Laufey, a 24-year-old Icelandic-Chinese singer, songwriter, and multi-instrumentalist (cello and piano), grew up surrounded by jazz greats. Her debut album, Everything I Know About Love , and her Grammy-winning follow-up, Bewitched , are drenched in lush string arrangements, walking bass lines, and chord extensions that would make Ella Fitzgerald smile.
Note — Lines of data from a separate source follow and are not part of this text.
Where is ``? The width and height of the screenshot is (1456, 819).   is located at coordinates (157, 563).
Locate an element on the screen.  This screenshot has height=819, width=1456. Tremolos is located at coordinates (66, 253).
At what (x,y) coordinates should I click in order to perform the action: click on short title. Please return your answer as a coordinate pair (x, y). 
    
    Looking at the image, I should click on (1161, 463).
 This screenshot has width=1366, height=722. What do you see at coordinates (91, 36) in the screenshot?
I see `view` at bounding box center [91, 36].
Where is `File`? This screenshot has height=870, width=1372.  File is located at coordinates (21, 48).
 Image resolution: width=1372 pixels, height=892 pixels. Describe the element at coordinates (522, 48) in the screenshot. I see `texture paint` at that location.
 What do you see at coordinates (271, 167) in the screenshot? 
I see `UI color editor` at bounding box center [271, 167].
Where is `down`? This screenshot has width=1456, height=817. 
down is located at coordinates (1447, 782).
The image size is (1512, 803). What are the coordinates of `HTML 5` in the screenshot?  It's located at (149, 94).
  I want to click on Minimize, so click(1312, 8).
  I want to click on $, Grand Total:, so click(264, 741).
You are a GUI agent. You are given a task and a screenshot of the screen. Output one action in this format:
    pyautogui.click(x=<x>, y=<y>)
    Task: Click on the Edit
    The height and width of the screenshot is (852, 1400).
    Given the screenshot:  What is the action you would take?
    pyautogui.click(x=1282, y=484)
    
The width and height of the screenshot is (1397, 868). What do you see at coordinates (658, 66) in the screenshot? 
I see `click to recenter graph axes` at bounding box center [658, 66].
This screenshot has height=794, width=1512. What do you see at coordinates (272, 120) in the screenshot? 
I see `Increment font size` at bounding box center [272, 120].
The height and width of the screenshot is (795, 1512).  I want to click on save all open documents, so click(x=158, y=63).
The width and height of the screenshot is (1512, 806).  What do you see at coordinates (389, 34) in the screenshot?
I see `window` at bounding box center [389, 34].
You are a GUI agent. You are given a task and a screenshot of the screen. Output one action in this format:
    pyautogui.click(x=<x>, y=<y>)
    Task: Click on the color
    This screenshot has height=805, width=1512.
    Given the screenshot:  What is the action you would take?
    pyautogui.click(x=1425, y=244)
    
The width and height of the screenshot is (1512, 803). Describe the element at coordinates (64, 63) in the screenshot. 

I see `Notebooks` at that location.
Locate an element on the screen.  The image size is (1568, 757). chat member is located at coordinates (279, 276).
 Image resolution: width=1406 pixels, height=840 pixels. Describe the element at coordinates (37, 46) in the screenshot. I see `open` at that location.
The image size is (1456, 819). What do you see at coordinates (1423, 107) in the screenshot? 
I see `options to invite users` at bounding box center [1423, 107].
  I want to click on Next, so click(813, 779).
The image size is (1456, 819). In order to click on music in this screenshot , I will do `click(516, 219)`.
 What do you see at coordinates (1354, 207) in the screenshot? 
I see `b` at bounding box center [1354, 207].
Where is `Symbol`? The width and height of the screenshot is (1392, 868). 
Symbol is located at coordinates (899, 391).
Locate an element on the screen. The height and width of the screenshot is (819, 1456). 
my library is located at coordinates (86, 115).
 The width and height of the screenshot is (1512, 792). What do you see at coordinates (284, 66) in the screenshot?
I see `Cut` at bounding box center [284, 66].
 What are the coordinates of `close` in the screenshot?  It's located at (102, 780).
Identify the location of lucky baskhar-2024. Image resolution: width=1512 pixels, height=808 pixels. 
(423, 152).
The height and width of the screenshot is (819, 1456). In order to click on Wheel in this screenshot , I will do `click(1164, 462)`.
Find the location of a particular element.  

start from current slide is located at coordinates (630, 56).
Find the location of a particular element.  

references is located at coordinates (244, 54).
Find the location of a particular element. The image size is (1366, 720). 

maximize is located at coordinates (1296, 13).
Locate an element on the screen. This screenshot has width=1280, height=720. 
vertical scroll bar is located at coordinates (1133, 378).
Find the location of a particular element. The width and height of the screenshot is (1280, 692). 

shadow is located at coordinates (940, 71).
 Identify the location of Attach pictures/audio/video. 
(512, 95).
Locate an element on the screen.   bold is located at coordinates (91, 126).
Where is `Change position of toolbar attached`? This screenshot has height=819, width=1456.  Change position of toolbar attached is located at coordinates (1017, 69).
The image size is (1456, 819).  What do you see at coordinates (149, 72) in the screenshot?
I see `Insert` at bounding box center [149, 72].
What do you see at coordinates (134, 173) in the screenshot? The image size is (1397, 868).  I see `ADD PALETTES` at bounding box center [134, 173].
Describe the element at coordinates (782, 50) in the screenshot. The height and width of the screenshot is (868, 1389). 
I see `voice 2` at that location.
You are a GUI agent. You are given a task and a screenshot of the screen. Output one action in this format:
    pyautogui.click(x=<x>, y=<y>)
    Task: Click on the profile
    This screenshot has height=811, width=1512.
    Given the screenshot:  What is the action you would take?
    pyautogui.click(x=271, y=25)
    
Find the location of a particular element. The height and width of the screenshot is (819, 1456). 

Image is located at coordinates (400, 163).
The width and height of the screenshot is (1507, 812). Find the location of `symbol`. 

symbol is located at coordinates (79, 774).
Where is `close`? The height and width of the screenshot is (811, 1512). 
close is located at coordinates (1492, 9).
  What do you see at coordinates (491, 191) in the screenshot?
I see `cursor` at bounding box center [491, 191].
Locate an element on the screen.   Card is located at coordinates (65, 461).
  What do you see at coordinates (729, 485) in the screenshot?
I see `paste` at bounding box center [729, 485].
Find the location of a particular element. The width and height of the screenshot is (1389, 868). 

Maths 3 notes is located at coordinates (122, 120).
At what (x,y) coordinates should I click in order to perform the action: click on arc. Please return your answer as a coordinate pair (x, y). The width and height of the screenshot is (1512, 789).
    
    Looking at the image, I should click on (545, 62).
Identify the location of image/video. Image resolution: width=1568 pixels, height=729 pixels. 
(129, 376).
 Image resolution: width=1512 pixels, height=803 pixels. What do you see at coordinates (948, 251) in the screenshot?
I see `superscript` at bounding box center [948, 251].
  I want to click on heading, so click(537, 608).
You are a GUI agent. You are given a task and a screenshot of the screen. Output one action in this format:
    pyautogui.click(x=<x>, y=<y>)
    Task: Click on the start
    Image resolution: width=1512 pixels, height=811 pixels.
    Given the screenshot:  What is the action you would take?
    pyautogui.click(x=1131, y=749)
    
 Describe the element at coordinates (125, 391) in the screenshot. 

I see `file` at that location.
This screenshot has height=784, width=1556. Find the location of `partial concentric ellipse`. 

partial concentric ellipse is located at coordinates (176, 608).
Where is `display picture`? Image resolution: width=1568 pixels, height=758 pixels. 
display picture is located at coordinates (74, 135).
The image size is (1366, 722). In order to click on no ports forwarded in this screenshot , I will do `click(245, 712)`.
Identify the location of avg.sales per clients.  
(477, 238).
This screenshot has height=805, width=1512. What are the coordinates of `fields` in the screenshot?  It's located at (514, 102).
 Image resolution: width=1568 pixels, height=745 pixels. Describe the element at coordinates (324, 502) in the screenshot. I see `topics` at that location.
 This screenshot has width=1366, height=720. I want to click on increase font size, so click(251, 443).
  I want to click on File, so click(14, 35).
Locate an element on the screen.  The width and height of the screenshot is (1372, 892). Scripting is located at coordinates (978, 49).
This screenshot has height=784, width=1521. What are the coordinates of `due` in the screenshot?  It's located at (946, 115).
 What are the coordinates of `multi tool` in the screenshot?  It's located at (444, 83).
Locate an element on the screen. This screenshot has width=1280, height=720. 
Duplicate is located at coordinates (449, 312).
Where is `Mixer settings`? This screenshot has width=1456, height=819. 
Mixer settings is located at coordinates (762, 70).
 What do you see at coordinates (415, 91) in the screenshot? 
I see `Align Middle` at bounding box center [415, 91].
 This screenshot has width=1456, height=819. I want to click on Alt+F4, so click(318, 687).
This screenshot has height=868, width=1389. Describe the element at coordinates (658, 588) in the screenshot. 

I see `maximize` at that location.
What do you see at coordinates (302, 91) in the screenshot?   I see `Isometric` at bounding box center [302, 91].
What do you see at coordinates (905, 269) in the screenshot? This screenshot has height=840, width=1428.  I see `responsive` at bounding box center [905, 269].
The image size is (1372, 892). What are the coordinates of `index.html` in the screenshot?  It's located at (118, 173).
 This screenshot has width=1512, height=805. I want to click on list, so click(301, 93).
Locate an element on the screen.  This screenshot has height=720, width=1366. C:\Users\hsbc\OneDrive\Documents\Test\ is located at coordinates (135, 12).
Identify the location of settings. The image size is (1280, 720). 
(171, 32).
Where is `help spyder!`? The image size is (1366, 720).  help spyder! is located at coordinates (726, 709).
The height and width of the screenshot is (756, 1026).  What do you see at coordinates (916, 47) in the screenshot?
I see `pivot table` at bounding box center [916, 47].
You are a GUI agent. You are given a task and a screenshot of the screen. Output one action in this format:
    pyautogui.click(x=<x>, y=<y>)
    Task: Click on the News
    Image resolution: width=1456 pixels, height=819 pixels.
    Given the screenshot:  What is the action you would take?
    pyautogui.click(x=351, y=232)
And it’s working. Bewitched debuted at No. 1 on Billboard’s Alternative New Artist Albums chart—a space usually reserved for rock and indie acts. If you need a one-line answer for your playlist or your next music nerd debate: Laufey makes cinematic, jazz-inflected bedroom pop for romantics who grew up on TikTok. But really? She makes her own genre : honest, orchestral, and slightly vintage. Call it what you want. Just don’t call it elevator music. What genre do you think Laufey belongs to? Let me know in the comments—or just keep streaming “Promise” on repeat. No judgment here. laufey genere
What Genre Is Laufey? Unpacking the Jazz-Pop Phenomenon Redefining Gen Z
Think “bedroom pop” (Clairo, Beabadoobee) but with a saxophone and a deeper understanding of Gershwin. Laufey’s music has that same intimate, lo-fi-adjacent warmth—imperfectly perfect vocals, relatable tales of young heartbreak, and a production style that feels like she’s playing in your living room at 11 PM. Laufey herself doesn’t seem bothered
That’s the “pop” in jazz-pop. Tracks like “From the Start” and “Valentine” are built on bossa nova rhythms and diminished chords, yet they’re short, catchy, and built for repeat listens. In another era, they’d be standards. Today, they’re viral sounds. A more accurate label? Bedroom jazz .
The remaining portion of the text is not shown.